Industrial Metal Prices
Eoin Treacy's view Copper pulled back rather violently from its January high, in an example of the volatility the sector is prone to but found support in the region of the 200-day moving average. It has since rallied back to test the psychological $3.50 and a sustained move back below $3.25 would be required to question potential for a successful upside break.
Aluminium pulled back equally sharply from January and is also rallying back towards the recovery highs. It broke upwards from the most recent short-term range toward and a downward dynamic would be required to limit scope for further higher to lateral ranging. Norsk Hydro offers a similar pattern.
Lead also found support in the region of the mean, defined by the 200day moving average, in February and a sustained move below $2100 would be required to question scope for some additional upside.
Zinc continues to post a progression of higher reaction lows, having found support near the mean in February. A sustained move back below $2200 would now be needed to question scope for further higher to lateral ranging.

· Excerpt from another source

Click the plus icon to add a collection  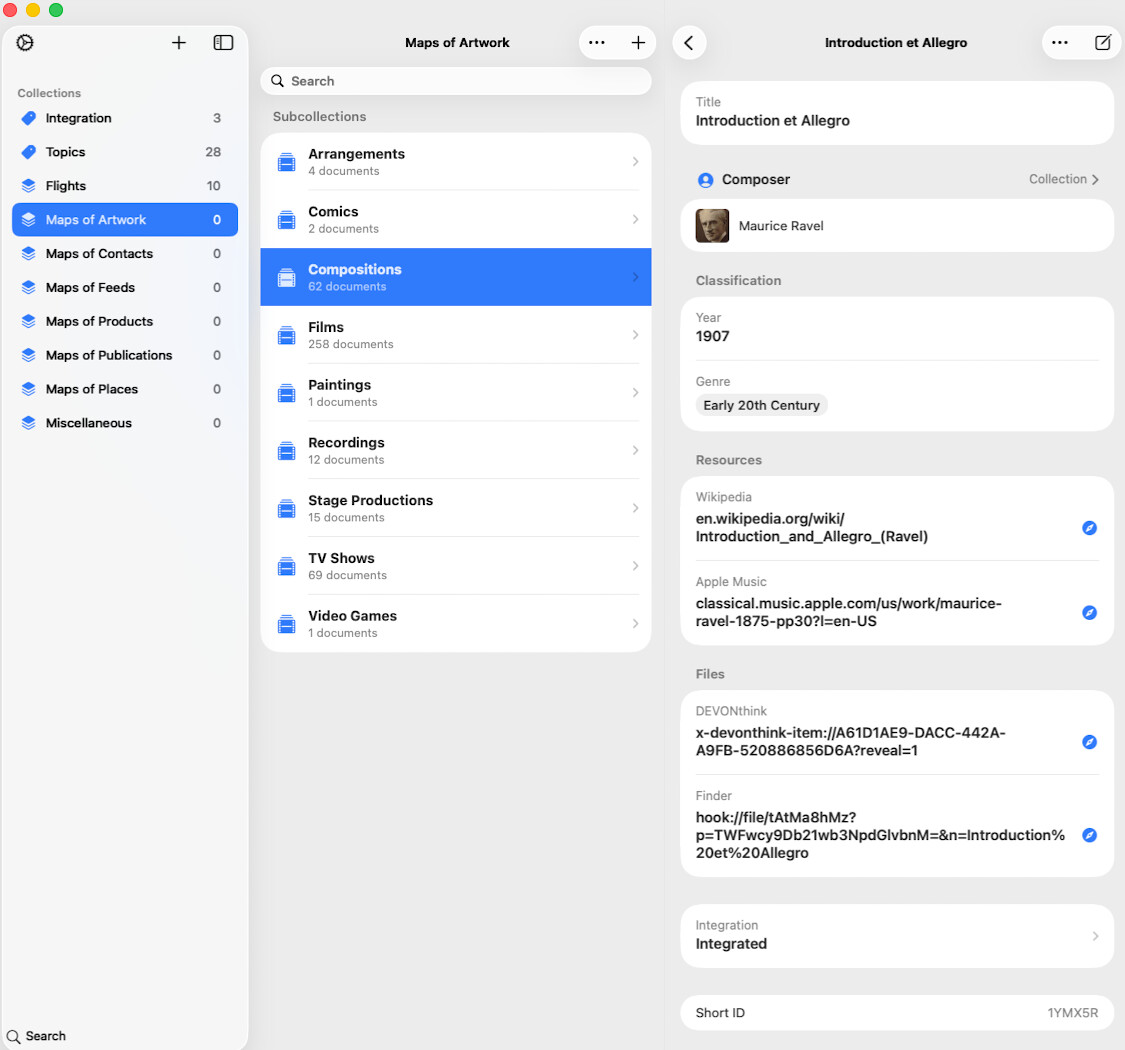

Nickel ranged from August to February in a relatively gradual mean reversion and broke successfully upwards a month ago. A sustained move back below $20,000 would be needed to question potential for further upside.
Tin found support at the psychological $15,000 in February, which coincided with the mean. It continues to rally back to the test the January high and a downward dynamic would be required to check momentum beyond a brief pause.
These charts suggest that while there remain worries about inventory build up for some metals, the outlook remains bullish and the major consistency of these trends, the progressions of higher major reaction lows, would need to be taken out to question the medium-term bullish outlook.